Why do I write this? Because, I think the easy answer to your question (the one many would be tempted to use) is that we as the church need to rise above the temptation to fall for such things. We must disavow the religion of culture. While I don't entirely disagree with that claim, I think it is largely both naive and harmful. Our society thinks and acts in the way that it does, because it is sick, hurting, and longing. When a sick man medicates himself with the wrong medication, you don't preach to him or shun his actions, you love him, and help him to proper recovery. I am not sure how we as the church can do this, but I don't think that an immediate reaction to contemporary culture is the answer. Of course, I don't think you are supposing that we ought to react in this way, but I was around Calvin long enough to know that this is the answer many would offer and it has always struck me as misguided.
Ted and Stephen,
Thanks for the input! To start, Stephen, I think we begin w/what Ted says about self-examination, what consumes our time, energy, thought-life? And, as Ted suggests, the practices/sacraments of the world are "ordinarily" quite contrary to those of the kingdom.

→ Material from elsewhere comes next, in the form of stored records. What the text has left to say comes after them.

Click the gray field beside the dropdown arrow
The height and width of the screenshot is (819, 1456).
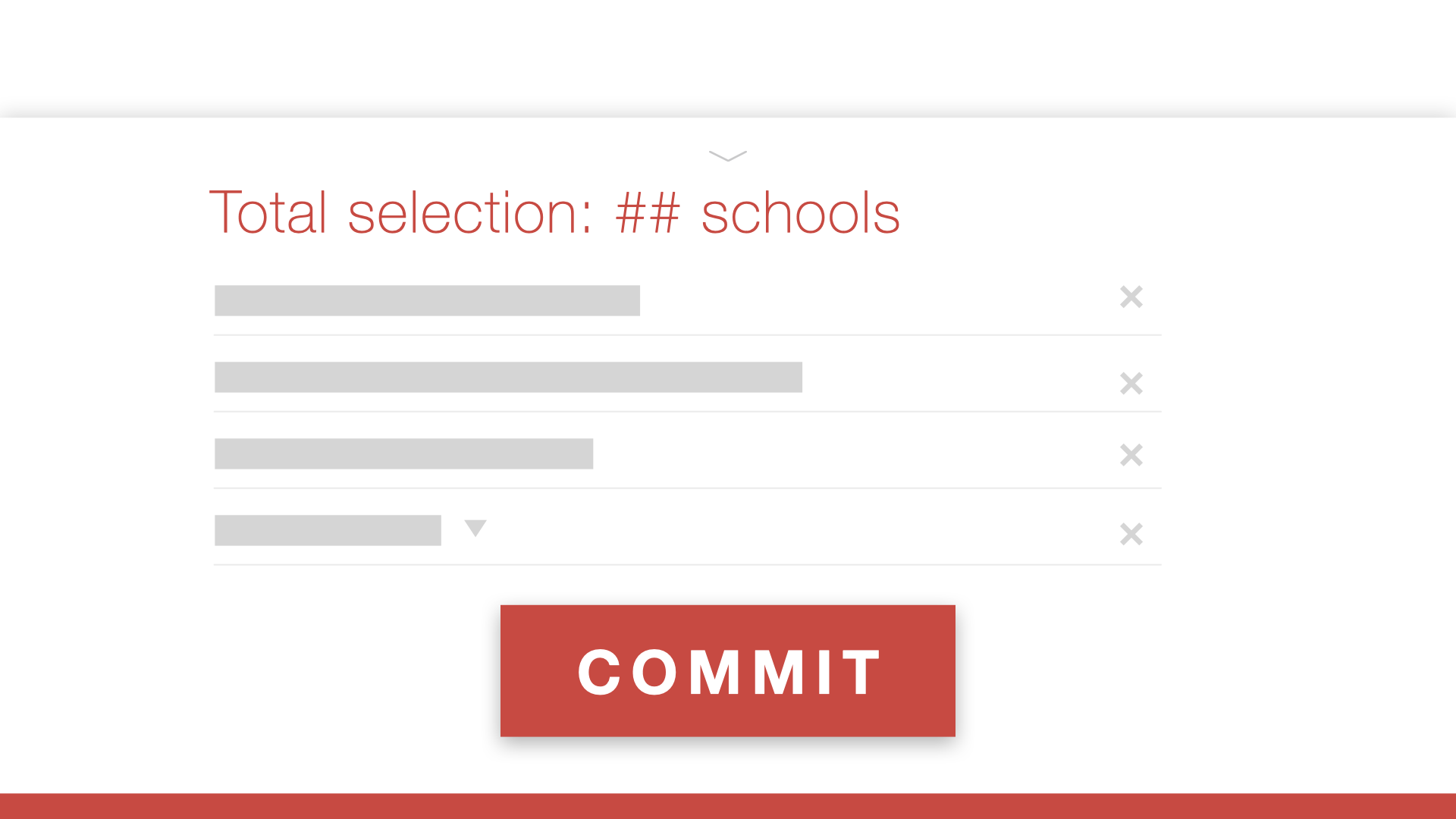pyautogui.click(x=328, y=530)
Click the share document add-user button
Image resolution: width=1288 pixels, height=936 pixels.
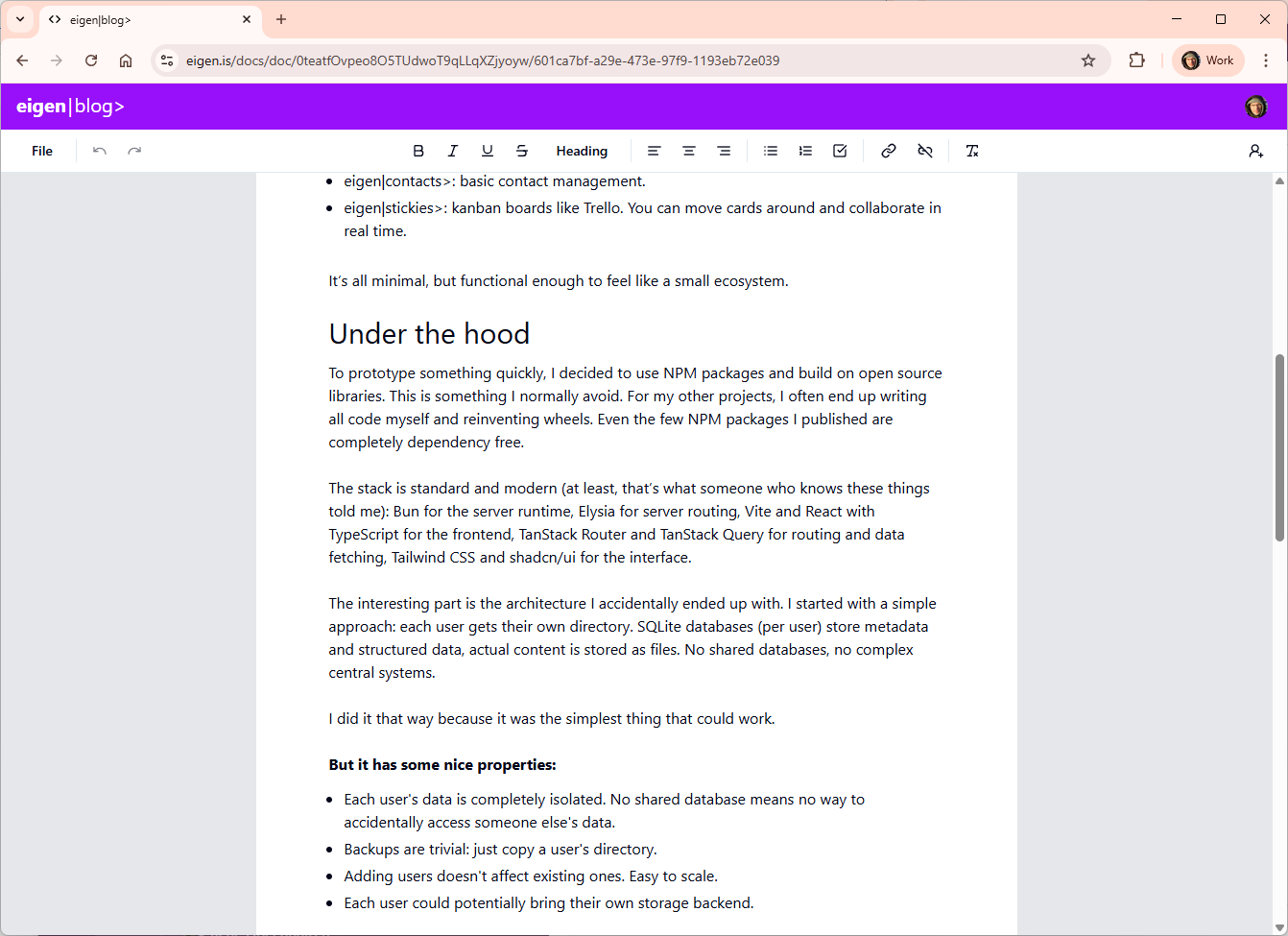[1255, 151]
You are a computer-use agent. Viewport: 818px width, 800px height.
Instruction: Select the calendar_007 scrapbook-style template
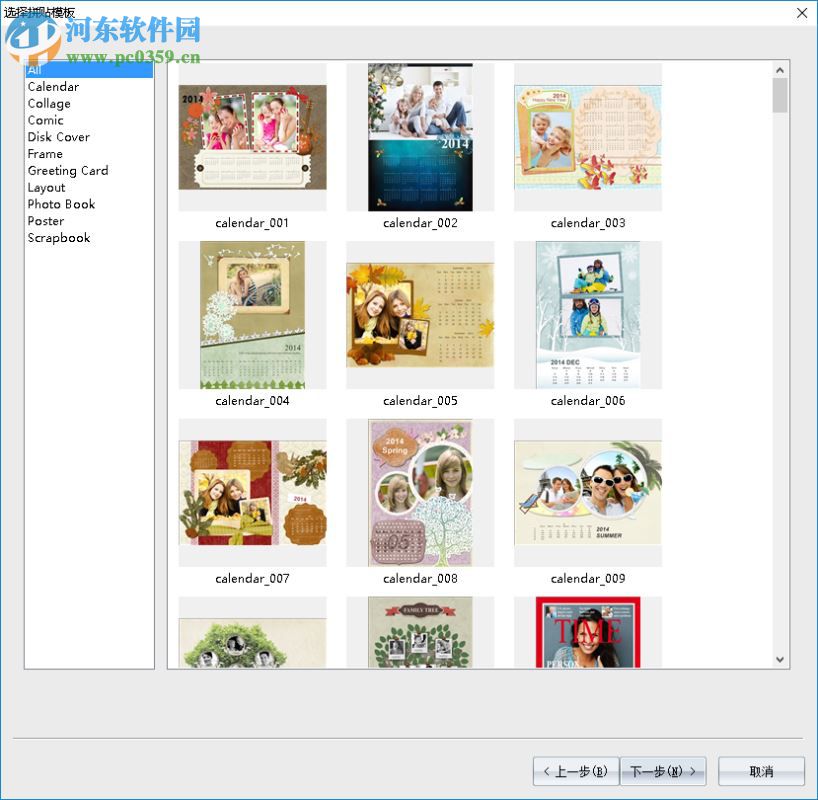tap(252, 492)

So, to speak to your worries, Stephen, I think it is fundamentally an issue having to do with the right ordering of our affections. There's nothing wrong w/an ipod (I have one b/c, as you know, I LOVE music) or a car or a television or what have you. So, the issue is not the stuff as such. The issue is the rituals and liturgies built around them by the economic empire, if you will. Consumerism, as I understand it, is the entire system of stuff and the practices the empire uses to enslave us to them, to move us to find our identity in possession, in consumption.
And they do this by manipulating, massaging and exaggerating very human emotions, like fear, longing, loneliness, emptiness, desires for connection, happiness, etc. The machine, I believe, functions a lot like the old time tent revivals where the preacher manipulated the emotions of the attendees, eliciting feelings of guilt, fear, emptiness etc. and then presented the solution, the answer, the balm to heal their empty souls. The machinery of consumerism functions the very same way, I think. Nothing wrong with those very human emotions; but, as Augustine taught us so long ago, our hearts are restless until they find their rest in God.
My thinking is that even those of us who take seriously our identity in Christ but who live under a regime of consumerism can find ourselves, quite against our wills btw, having our characters formed more by the alien rituals of the regime than by the rituals and sacraments of Gods kingdom.